INSTRUCTIONS TO FOLLOW:
Every line of the entries below that carries the string "slider" should be copied.

BEGIN EXERCISE MATERIAL

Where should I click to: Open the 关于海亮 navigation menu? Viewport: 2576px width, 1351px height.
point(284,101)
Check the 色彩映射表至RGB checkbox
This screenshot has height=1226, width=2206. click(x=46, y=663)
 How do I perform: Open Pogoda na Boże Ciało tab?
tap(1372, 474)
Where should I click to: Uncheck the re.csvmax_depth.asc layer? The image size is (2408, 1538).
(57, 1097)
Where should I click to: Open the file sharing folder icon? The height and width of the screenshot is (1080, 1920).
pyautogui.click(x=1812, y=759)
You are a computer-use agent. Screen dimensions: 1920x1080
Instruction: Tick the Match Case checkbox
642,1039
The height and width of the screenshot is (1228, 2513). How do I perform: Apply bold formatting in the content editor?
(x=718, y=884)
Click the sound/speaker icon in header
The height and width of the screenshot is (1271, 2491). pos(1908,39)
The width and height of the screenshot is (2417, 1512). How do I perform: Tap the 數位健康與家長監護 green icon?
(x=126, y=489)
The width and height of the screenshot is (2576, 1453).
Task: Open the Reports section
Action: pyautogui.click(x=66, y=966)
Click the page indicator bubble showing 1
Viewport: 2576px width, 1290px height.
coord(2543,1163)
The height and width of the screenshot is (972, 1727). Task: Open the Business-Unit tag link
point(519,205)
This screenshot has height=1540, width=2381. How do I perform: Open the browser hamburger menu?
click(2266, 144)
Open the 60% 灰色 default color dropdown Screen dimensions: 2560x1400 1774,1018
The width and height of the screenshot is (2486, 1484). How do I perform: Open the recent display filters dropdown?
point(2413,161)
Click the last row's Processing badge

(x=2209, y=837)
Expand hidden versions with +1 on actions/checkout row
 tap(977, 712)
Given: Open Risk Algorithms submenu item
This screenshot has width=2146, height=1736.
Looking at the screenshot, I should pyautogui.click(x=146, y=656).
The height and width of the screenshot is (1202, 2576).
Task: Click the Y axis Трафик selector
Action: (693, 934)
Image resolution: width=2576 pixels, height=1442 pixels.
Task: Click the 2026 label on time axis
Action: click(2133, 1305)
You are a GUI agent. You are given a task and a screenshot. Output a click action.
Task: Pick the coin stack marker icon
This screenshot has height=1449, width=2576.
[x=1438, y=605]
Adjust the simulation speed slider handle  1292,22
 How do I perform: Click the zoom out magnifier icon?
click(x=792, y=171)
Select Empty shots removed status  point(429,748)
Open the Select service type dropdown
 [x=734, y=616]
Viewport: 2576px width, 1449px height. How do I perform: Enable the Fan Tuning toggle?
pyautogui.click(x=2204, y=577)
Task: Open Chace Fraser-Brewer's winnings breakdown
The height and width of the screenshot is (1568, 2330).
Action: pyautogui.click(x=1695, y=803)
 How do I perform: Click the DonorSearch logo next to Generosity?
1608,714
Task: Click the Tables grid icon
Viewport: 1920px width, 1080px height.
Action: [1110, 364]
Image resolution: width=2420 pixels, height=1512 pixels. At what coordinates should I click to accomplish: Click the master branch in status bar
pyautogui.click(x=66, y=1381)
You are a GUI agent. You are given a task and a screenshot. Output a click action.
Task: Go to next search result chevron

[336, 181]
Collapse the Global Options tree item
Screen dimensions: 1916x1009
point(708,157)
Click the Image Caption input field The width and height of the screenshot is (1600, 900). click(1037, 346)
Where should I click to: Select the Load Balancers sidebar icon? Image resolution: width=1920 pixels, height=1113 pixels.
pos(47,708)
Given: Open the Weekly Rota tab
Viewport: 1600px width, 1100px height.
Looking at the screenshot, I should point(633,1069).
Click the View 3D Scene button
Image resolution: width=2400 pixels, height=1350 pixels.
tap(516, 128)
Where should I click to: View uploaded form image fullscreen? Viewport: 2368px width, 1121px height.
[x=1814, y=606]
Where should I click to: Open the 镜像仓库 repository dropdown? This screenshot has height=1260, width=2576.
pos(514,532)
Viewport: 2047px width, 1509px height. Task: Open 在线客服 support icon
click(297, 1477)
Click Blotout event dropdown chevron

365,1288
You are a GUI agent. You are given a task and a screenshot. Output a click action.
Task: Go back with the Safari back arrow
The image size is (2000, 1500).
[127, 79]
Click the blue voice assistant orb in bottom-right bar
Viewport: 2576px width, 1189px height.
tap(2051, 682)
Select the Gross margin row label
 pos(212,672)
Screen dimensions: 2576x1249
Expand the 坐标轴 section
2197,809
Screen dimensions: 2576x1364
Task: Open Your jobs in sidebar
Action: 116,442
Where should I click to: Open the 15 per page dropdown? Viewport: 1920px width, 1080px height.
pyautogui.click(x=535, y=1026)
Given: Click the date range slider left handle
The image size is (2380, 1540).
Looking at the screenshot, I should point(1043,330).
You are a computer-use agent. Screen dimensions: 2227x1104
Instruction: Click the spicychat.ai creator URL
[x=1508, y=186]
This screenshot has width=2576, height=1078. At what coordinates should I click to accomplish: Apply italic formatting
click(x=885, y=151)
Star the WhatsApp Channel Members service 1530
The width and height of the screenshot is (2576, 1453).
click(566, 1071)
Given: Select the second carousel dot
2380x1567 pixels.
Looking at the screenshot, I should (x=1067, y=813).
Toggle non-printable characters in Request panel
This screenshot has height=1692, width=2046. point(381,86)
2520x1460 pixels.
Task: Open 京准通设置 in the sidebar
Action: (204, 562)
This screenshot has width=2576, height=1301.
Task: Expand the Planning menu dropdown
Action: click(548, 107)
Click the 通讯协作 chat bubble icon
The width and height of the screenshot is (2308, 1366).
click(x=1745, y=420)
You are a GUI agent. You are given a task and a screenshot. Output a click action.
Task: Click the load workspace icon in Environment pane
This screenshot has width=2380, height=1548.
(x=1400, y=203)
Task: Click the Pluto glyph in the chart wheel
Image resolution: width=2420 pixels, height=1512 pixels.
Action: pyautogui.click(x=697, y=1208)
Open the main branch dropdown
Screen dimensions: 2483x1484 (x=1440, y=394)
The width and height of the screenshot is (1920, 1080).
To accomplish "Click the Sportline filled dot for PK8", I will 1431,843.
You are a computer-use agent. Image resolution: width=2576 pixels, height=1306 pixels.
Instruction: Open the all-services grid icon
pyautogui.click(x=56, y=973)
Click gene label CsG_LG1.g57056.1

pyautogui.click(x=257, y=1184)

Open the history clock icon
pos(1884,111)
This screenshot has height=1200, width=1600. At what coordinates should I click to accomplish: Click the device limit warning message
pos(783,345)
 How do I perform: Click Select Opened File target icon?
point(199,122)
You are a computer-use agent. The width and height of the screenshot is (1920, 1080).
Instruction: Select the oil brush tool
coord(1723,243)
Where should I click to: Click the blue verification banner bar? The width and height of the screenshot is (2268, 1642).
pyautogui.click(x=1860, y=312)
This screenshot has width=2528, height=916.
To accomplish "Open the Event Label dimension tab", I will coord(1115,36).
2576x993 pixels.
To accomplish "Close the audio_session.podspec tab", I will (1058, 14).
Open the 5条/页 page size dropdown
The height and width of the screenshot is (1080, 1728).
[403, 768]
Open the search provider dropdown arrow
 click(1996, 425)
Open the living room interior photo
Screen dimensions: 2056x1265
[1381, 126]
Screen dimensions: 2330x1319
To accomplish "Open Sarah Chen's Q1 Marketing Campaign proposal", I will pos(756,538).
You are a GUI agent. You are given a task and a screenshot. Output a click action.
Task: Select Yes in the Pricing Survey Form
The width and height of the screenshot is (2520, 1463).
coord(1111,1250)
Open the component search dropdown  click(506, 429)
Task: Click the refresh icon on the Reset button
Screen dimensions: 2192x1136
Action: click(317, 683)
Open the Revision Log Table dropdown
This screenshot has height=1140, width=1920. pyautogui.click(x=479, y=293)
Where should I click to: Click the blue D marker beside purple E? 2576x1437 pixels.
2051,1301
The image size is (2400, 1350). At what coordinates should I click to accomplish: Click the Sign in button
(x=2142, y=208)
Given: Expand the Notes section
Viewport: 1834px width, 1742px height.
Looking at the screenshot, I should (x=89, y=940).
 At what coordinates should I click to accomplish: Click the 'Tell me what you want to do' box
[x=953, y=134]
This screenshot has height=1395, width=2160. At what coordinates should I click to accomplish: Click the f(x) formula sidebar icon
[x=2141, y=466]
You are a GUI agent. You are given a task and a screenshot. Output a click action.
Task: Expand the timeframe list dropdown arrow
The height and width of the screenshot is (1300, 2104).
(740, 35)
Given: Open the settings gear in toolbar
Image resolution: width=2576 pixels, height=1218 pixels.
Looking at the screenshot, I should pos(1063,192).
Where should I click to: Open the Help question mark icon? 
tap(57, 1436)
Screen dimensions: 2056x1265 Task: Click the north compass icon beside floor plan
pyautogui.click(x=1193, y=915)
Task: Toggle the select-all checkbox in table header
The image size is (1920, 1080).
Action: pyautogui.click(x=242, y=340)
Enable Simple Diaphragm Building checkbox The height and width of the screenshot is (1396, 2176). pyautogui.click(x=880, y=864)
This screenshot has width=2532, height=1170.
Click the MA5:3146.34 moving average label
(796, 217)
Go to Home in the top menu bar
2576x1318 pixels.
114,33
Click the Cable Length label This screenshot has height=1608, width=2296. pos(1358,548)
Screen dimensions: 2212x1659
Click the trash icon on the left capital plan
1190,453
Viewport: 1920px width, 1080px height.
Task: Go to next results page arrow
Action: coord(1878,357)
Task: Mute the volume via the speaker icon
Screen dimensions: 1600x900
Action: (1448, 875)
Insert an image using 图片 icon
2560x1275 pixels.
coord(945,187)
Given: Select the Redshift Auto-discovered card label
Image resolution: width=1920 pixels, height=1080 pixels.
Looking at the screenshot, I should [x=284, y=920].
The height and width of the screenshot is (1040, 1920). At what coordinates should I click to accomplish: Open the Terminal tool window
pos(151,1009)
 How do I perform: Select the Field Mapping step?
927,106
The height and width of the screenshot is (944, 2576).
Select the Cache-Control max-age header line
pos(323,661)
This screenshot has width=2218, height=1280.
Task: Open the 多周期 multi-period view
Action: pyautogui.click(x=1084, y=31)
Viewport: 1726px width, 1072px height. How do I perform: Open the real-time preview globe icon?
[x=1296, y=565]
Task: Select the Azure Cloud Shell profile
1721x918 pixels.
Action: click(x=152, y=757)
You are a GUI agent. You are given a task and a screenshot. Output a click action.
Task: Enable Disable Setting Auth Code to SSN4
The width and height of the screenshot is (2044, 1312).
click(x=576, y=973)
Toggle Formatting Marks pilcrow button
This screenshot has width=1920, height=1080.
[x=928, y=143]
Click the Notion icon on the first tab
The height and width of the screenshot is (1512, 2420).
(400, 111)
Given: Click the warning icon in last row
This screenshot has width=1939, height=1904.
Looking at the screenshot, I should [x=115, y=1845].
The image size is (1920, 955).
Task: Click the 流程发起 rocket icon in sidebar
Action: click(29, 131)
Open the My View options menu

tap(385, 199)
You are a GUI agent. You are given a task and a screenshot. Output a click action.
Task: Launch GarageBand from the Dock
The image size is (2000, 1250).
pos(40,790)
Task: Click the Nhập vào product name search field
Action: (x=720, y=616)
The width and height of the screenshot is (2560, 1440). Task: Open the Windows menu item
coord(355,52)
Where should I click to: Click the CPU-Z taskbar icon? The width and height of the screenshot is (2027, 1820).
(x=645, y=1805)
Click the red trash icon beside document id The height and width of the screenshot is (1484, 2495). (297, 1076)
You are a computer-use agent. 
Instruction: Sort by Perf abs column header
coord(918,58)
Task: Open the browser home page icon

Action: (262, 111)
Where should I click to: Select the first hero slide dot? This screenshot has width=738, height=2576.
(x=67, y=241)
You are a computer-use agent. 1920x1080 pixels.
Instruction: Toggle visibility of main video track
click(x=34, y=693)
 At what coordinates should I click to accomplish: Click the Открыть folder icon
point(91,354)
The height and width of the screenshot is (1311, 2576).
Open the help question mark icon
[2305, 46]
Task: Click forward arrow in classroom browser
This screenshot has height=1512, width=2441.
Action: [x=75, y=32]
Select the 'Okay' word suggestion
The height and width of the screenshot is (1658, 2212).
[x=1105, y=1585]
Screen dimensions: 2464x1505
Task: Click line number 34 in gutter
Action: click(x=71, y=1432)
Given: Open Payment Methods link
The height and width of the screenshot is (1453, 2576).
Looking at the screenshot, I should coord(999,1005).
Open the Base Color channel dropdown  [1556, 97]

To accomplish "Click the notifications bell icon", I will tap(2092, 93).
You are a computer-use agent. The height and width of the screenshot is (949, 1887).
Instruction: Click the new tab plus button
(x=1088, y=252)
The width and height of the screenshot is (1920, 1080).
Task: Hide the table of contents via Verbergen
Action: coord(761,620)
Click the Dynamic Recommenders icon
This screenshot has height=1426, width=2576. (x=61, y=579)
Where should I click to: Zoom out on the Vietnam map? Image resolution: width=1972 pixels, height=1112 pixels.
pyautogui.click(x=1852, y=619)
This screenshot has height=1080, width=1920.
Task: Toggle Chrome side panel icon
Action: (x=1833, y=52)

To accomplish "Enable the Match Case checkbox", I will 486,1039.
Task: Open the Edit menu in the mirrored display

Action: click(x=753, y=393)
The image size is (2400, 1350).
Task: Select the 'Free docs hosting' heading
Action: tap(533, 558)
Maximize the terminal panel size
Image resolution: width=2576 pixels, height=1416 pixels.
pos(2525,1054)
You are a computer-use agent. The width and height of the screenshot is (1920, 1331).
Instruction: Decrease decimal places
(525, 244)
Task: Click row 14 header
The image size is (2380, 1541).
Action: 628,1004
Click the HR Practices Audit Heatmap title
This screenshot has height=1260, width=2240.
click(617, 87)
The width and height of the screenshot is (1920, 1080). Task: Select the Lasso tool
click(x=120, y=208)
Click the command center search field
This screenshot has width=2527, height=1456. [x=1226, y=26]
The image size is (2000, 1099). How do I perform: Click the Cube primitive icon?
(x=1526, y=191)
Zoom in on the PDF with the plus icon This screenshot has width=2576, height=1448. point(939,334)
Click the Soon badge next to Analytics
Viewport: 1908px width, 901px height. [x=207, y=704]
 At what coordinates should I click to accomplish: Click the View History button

END EXERCISE MATERIAL

EXERCISE RESULT:
Adjust the simulation speed slider handle  1292,22
Given: Click the date range slider left handle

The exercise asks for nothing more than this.